Alpaca against Vicuna: Using LLMs to Uncover Memorization of LLMs

Aly M. Kassem,Omar Mahmoud,Niloofar Mireshghallah,Hyunwoo Kim,Yulia Tsvetkov,Yejin Choi,Sherif Saad,Santu Rana
2024-03-31
Abstract:In this paper, we introduce a black-box prompt optimization method that uses an attacker LLM agent to uncover higher levels of memorization in a victim agent, compared to what is revealed by prompting the target model with the training data directly, which is the dominant approach of quantifying memorization in LLMs. We use an iterative rejection-sampling optimization process to find instruction-based prompts with two main characteristics: (1) minimal overlap with the training data to avoid presenting the solution directly to the model, and (2) maximal overlap between the victim model's output and the training data, aiming to induce the victim to spit out training data. We observe that our instruction-based prompts generate outputs with 23.7% higher overlap with training data compared to the baseline prefix-suffix measurements. Our findings show that (1) instruction-tuned models can expose pre-training data as much as their base-models, if not more so, (2) contexts other than the original training data can lead to leakage, and (3) using instructions proposed by other LLMs can open a new avenue of automated attacks that we should further study and explore. The code can be found at
Computer Science
What problem does this paper attempt to address?

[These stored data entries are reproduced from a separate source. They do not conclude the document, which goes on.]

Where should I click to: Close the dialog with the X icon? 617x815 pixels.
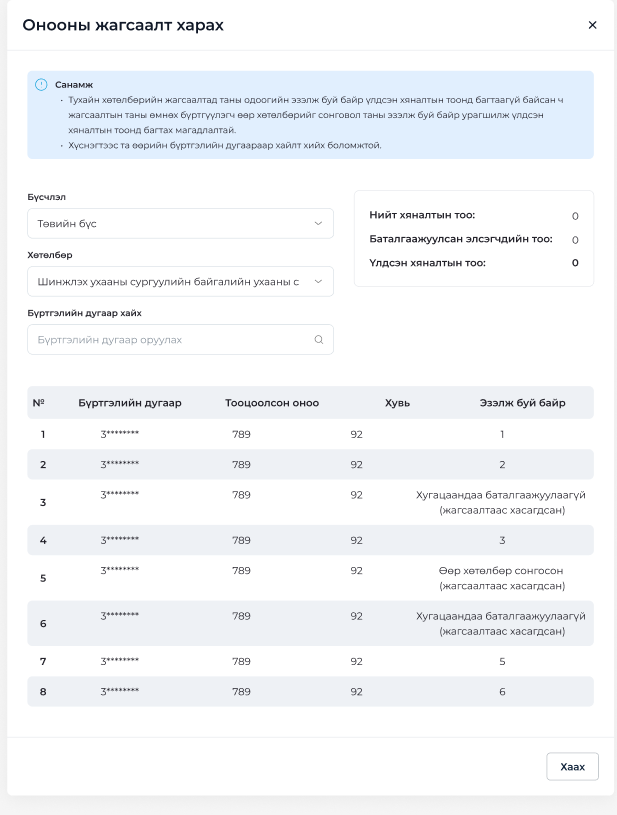pos(592,25)
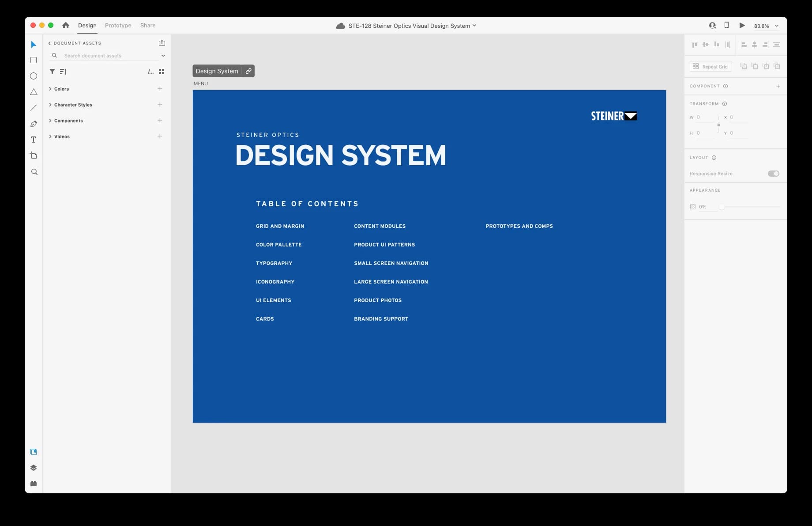Click the desktop preview play button
The image size is (812, 526).
[742, 26]
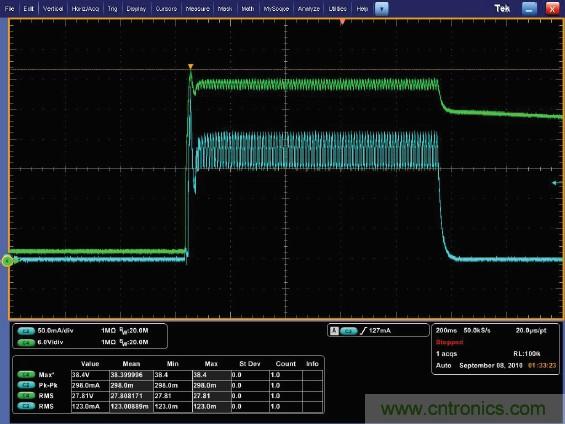Click the green 6.0V/div channel badge
The height and width of the screenshot is (424, 565).
[26, 342]
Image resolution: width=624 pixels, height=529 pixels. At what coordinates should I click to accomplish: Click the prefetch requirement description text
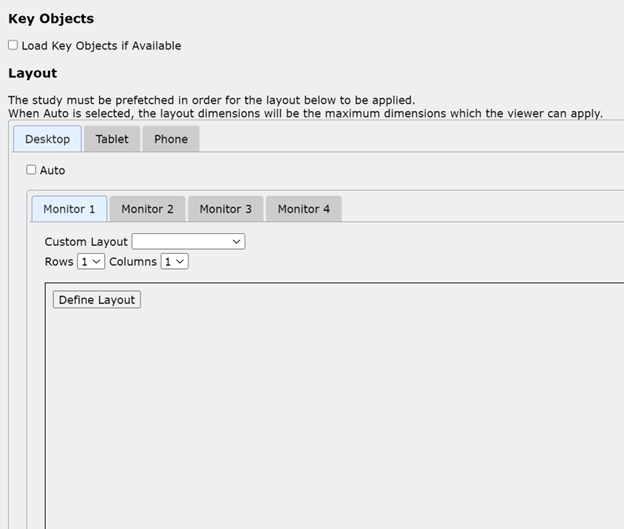pos(211,100)
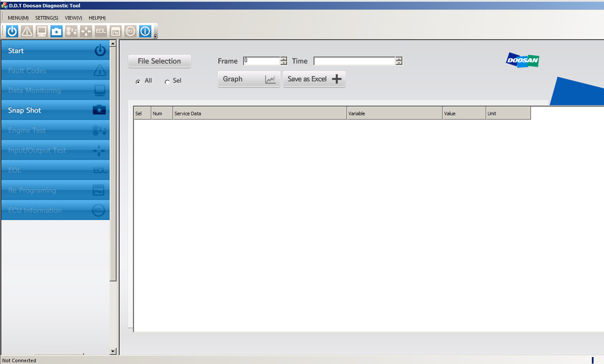Open the MENU(M) menu
This screenshot has height=364, width=604.
pyautogui.click(x=18, y=18)
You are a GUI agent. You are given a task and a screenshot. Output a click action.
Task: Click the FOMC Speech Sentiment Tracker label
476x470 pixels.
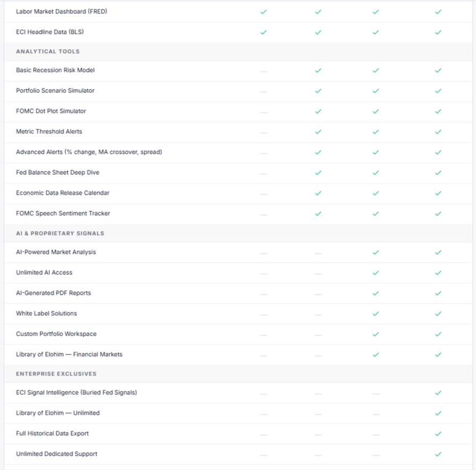(x=63, y=213)
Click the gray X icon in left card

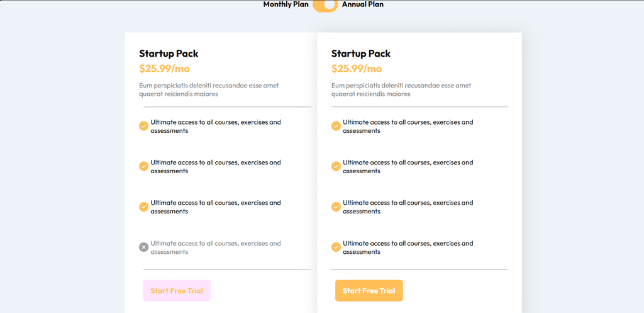tap(144, 248)

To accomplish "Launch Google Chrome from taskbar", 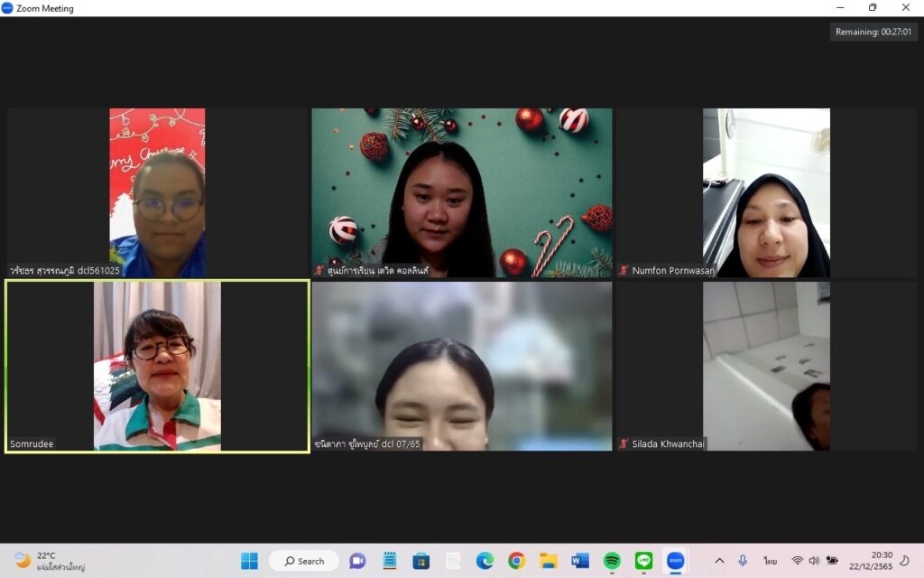I will point(516,561).
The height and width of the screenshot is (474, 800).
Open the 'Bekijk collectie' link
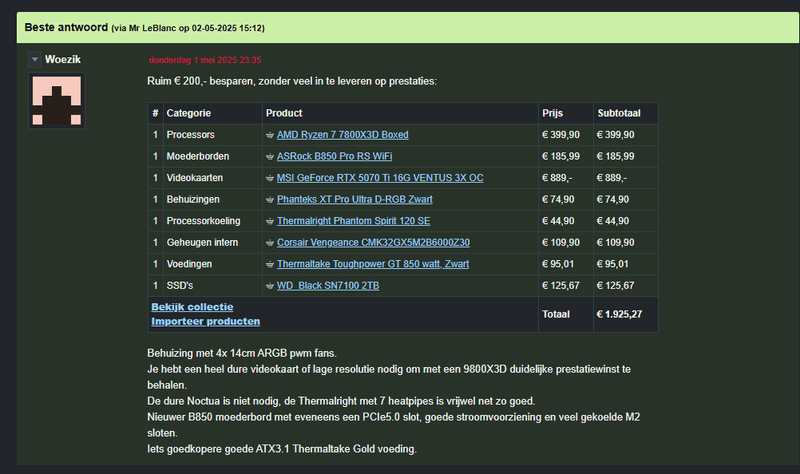pos(192,307)
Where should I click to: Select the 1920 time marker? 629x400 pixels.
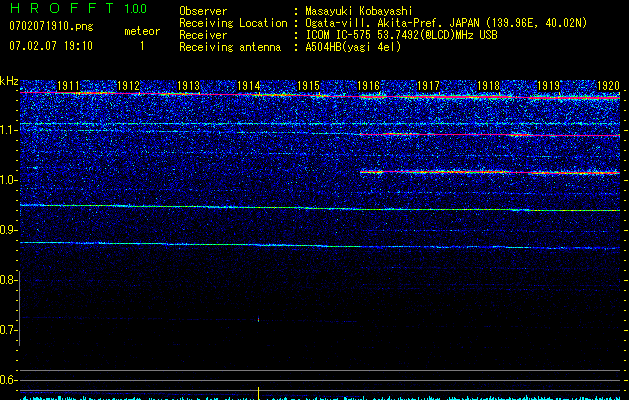[x=607, y=87]
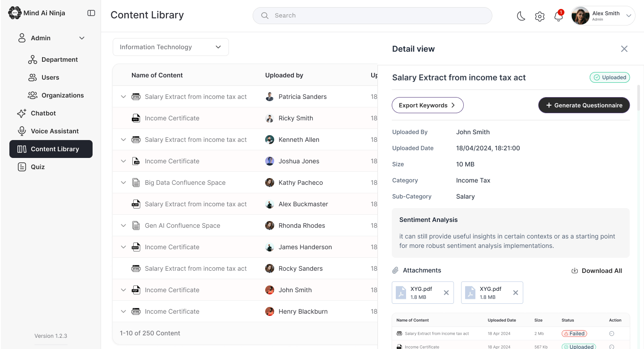Click the Mind Ai Ninja brain logo

pos(15,13)
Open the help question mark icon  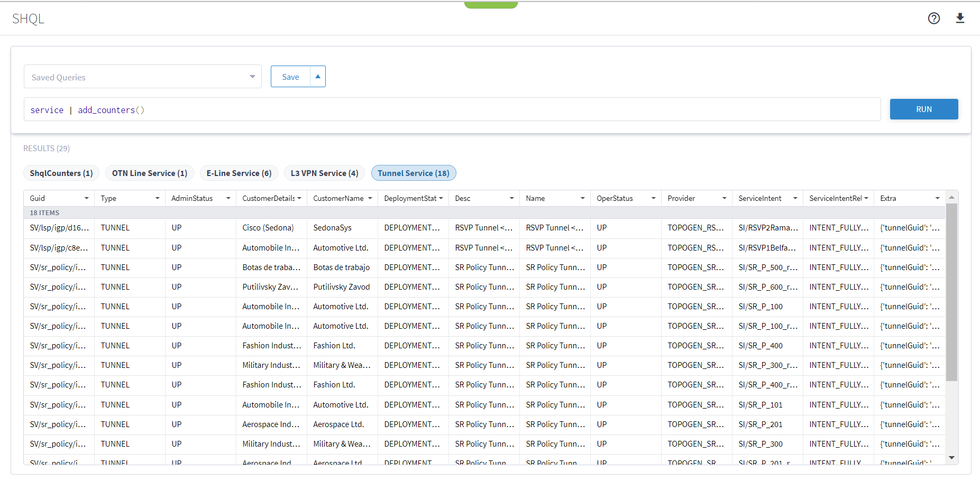coord(934,19)
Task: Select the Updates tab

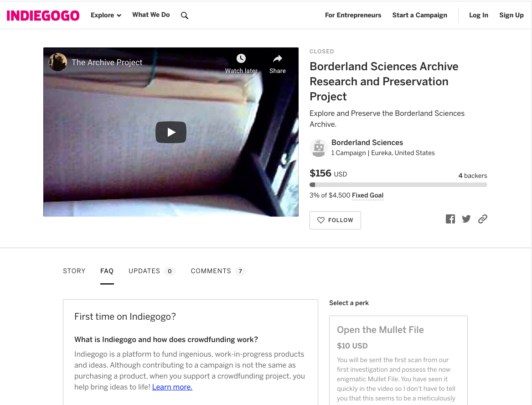Action: 152,271
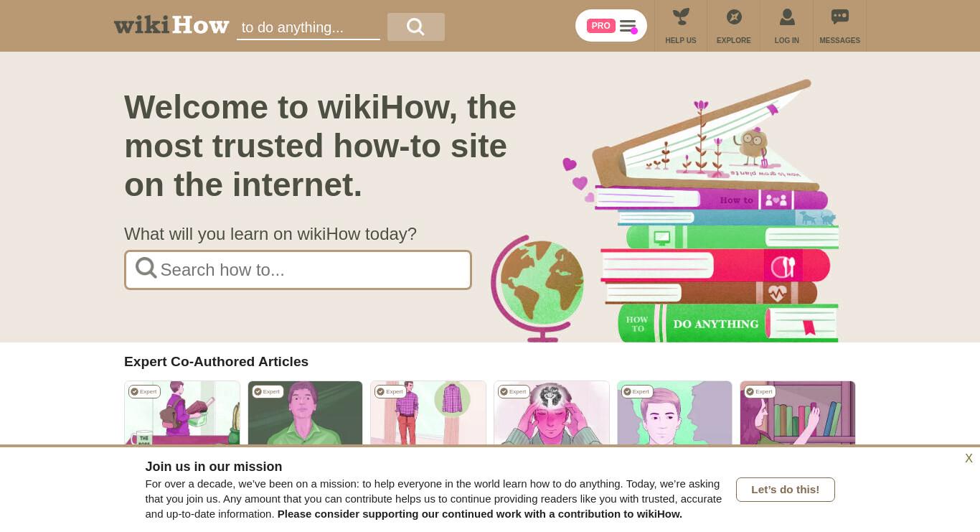Click the header search magnifier button

(416, 27)
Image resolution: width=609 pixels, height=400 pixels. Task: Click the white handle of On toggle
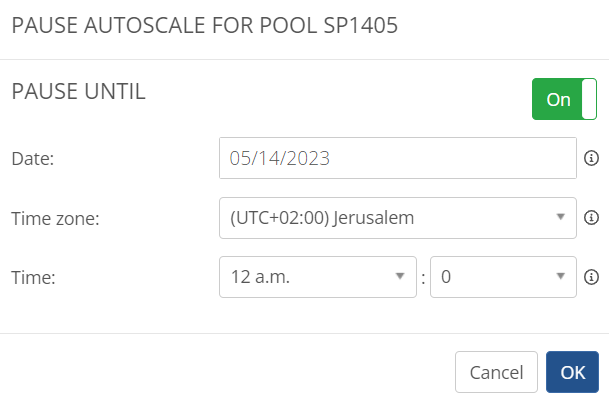tap(590, 99)
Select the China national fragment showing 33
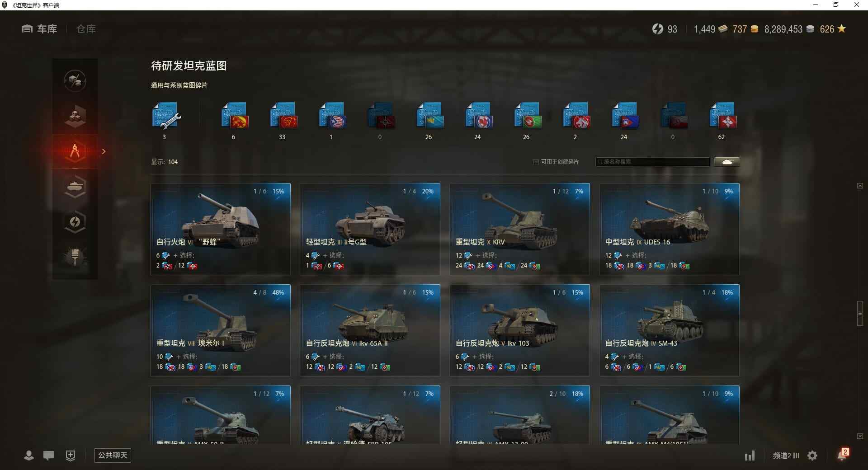Screen dimensions: 868x470 [x=283, y=116]
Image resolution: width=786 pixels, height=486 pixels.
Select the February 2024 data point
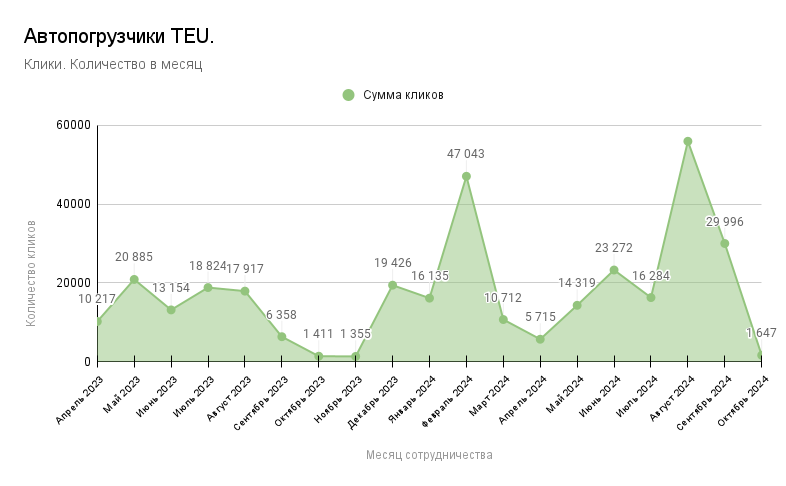pyautogui.click(x=466, y=176)
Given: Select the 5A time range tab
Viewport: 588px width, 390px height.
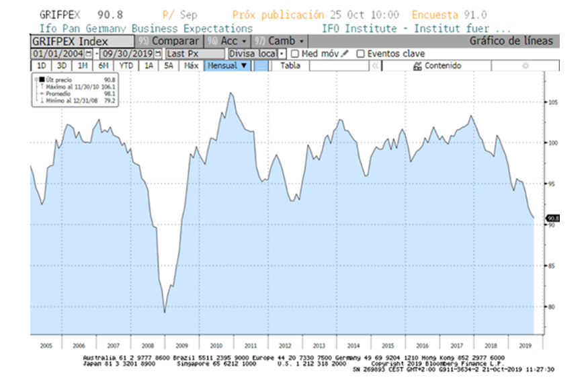Looking at the screenshot, I should [x=169, y=66].
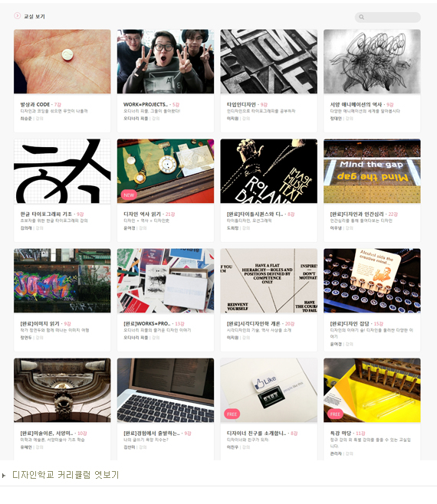Screen dimensions: 437x504
Task: Select the graffiti wall thumbnail
Action: click(62, 280)
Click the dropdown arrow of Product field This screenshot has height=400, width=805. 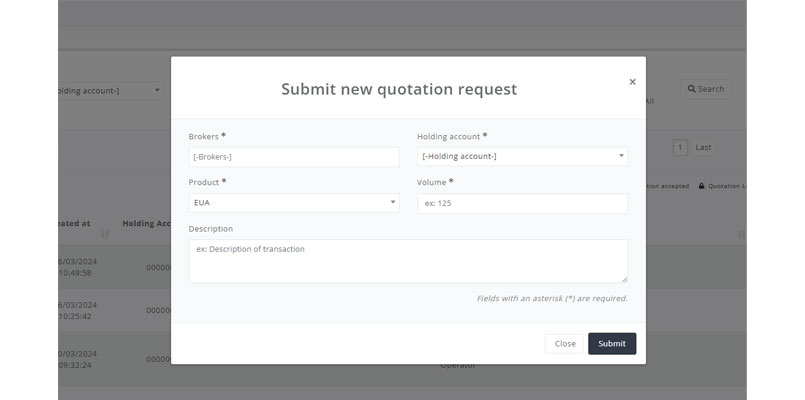[393, 202]
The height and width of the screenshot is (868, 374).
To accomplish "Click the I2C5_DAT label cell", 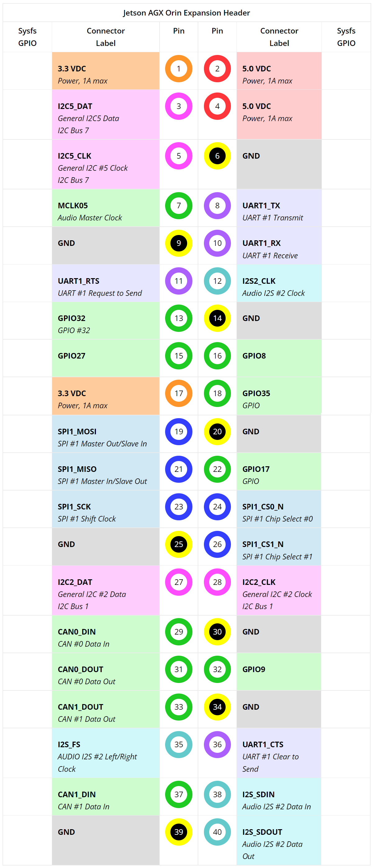I will pyautogui.click(x=105, y=115).
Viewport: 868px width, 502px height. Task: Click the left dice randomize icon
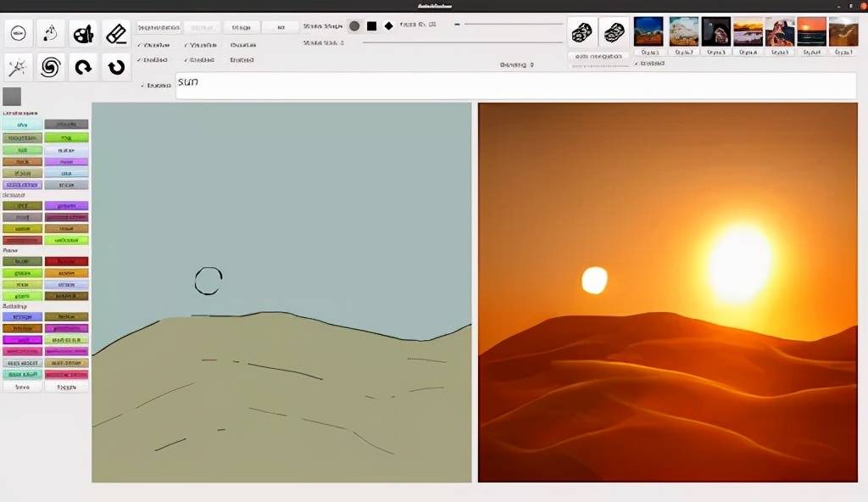click(x=581, y=33)
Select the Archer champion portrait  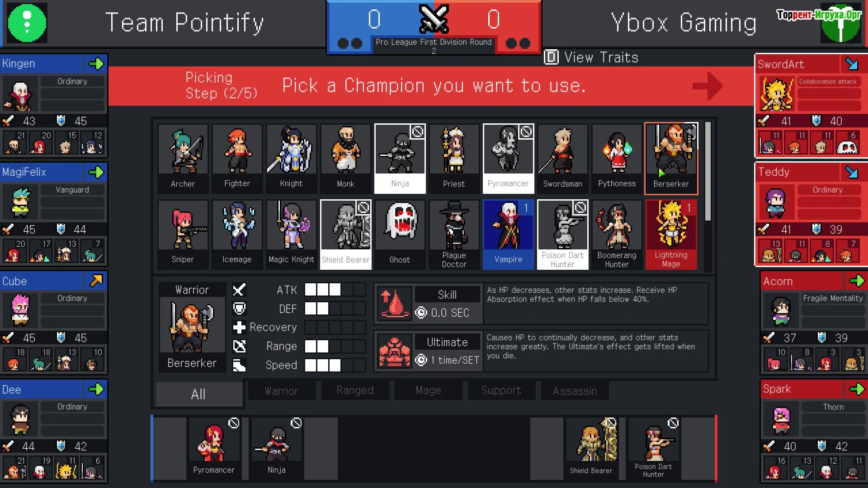183,159
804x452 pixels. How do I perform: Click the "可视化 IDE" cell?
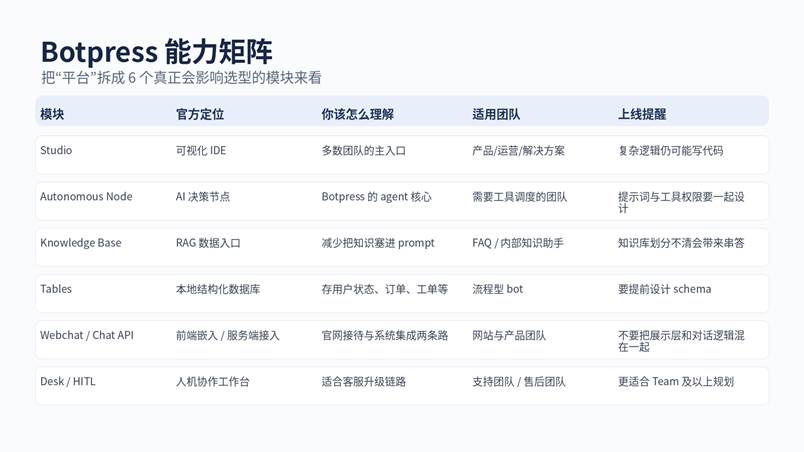point(201,151)
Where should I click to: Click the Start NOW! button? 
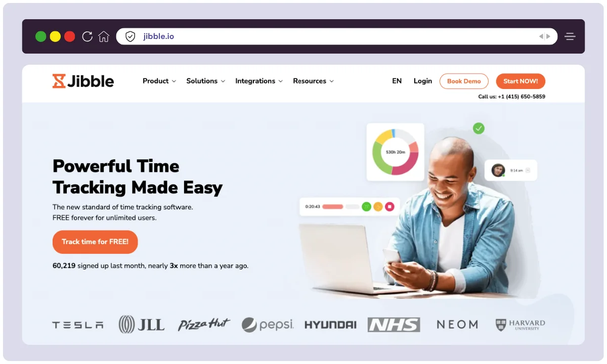521,81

This paper mainly explores the problem of data memorization in large language models (LLMs), particularly for models fine-tuned with instructions. The researchers propose a black-box prompting optimization method that uses an adversary LLM to reveal a higher degree of memorization of the victim model towards the pre-training data, rather than simply using the training data directly. They design an iterative rejection sampling optimization process to search for prompting that has the following two characteristics: (1) minimal overlap with the training data to avoid directly revealing the answer; (2) maximization of the overlap between the victim model's output and the training data to encourage the model to output the training data. The research findings show that prompts generated using this method can achieve a 23.7% higher overlap with the training data compared to the baseline prefix-suffix measurement. The paper also points out that besides the original training data, other contexts can also lead to information leakage, and prompts proposed by other LLMs may open up new avenues for automated attacks, requiring further research. Furthermore, the paper compares the discoverable memorization of baseline models and instruction-based fine-tuned models, and finds that although instruction-based fine-tuning is generally believed to reduce memorization, it can actually expose more pre-training data, leading to 12.4% higher memorization discovered with the new method in instruction-based fine-tuned models. The experiments demonstrate that the new method outperforms the white-box CGC method in terms of training data reconstruction overlap, and when used as an attacker with open-source models, it may even surpass powerful commercial models. In summary, the paper reveals that the current methods for assessing the memorization of LLMs may underestimate the models' memorization ability towards pre-training data, and proposes an optimization method to more accurately detect such memorization, highlighting the need for privacy protection and better model alignment.